Starting with the line that contains "The width and height of the screenshot is (480, 650).", copy every line through the end of the listing, exactly and only those. No pictures should appear in the copy.

> **Provided data**
=== Section Start ===

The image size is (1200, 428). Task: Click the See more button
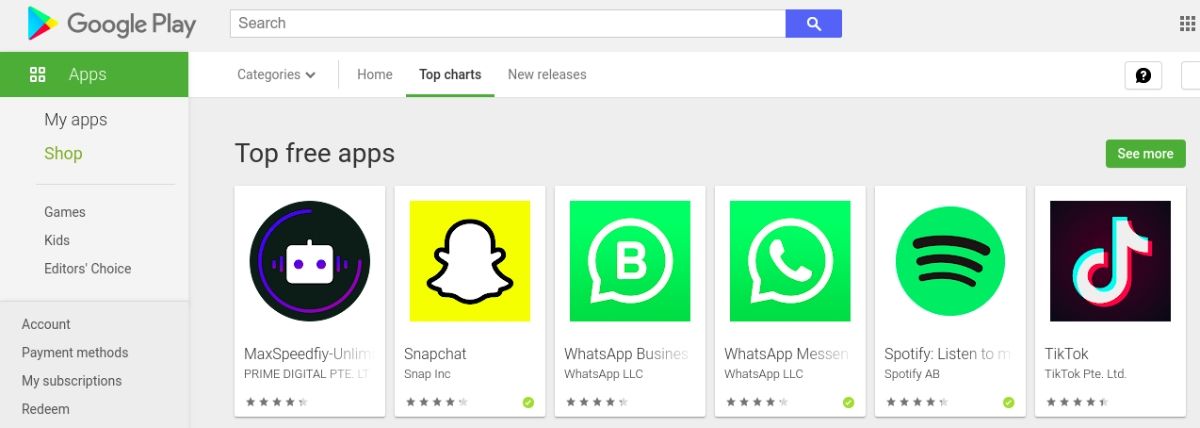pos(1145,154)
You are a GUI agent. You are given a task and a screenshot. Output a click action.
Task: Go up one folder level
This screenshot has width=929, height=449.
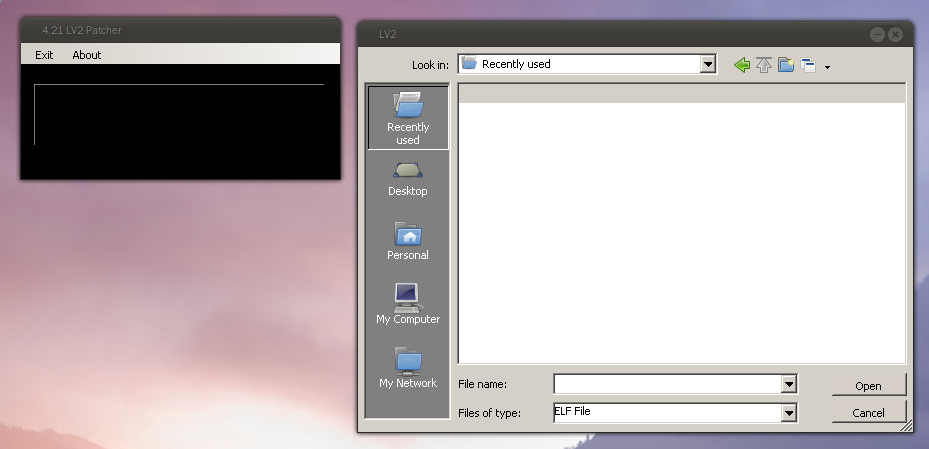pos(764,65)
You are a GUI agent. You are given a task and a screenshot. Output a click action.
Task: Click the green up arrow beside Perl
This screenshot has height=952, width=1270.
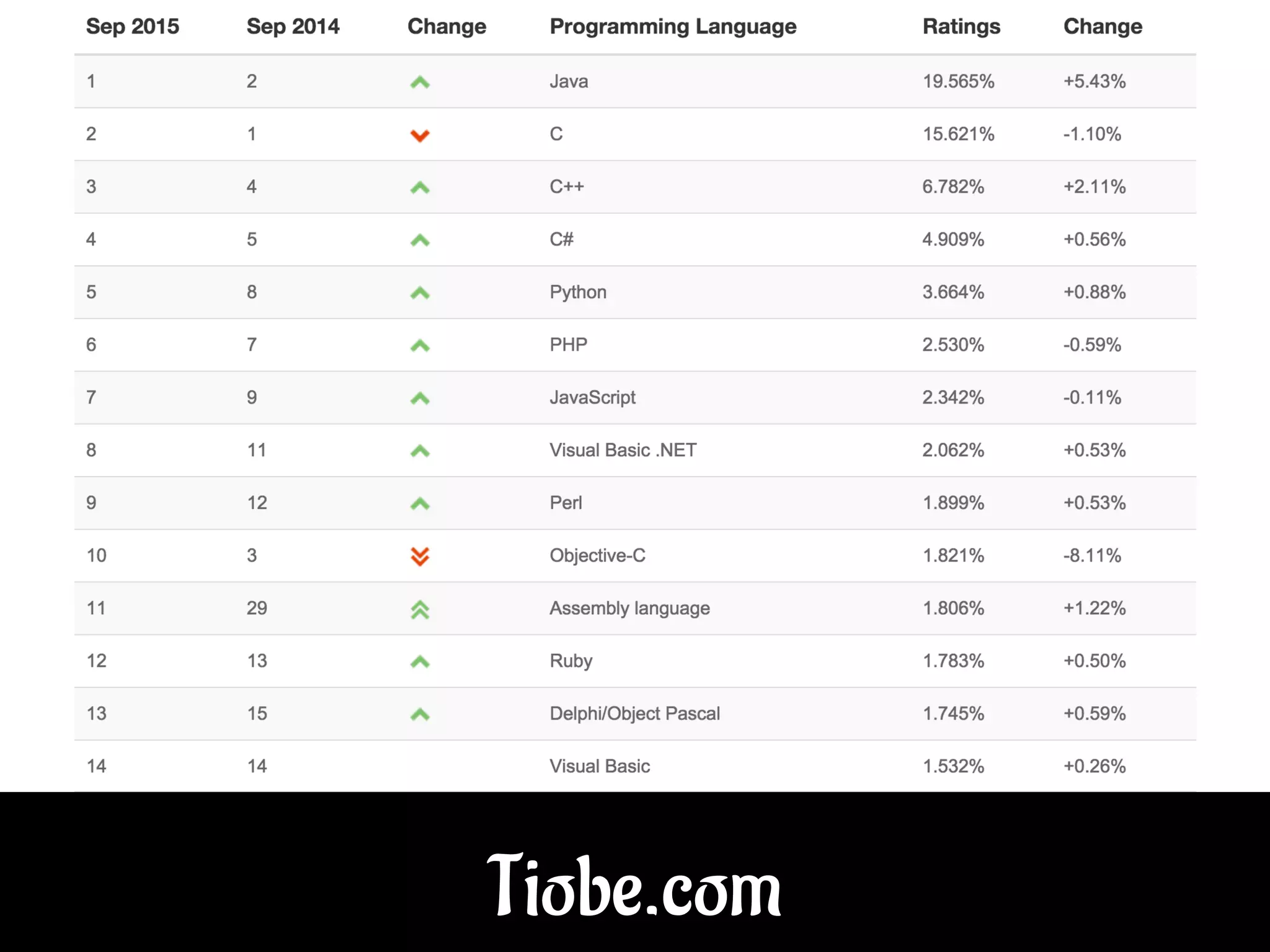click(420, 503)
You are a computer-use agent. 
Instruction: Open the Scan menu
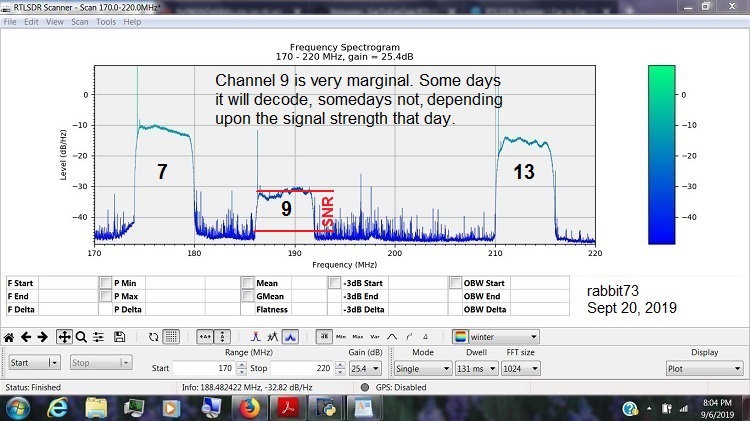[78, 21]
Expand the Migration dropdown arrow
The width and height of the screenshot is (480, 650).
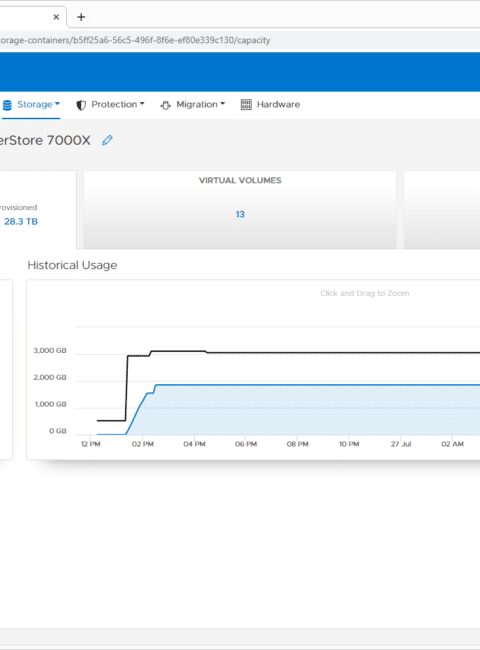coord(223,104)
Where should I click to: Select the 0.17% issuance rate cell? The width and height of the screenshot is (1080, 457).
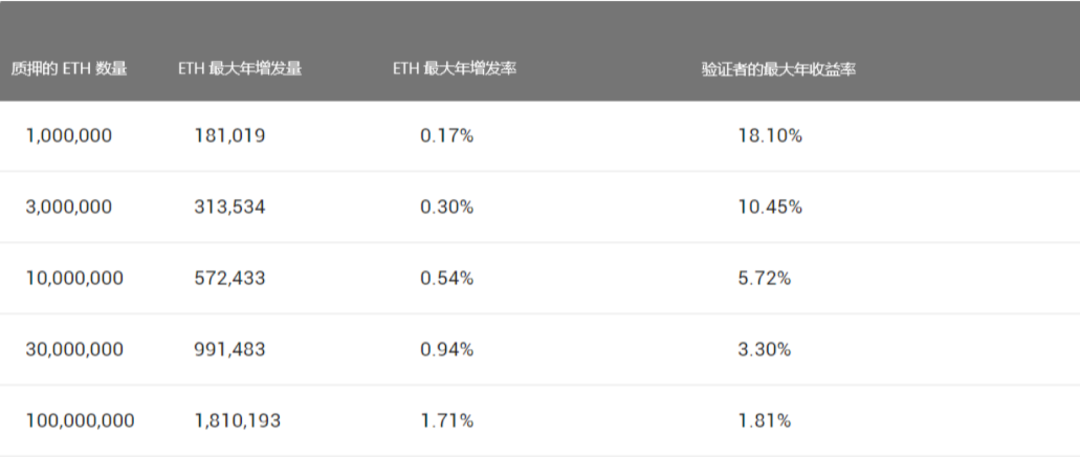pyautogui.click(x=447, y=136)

=== Section End ===

> **Answer to this problem**
The width and height of the screenshot is (480, 650).
coord(223,104)
Where should I click to: Select the 0.17% issuance rate cell? The width and height of the screenshot is (1080, 457).
pyautogui.click(x=447, y=136)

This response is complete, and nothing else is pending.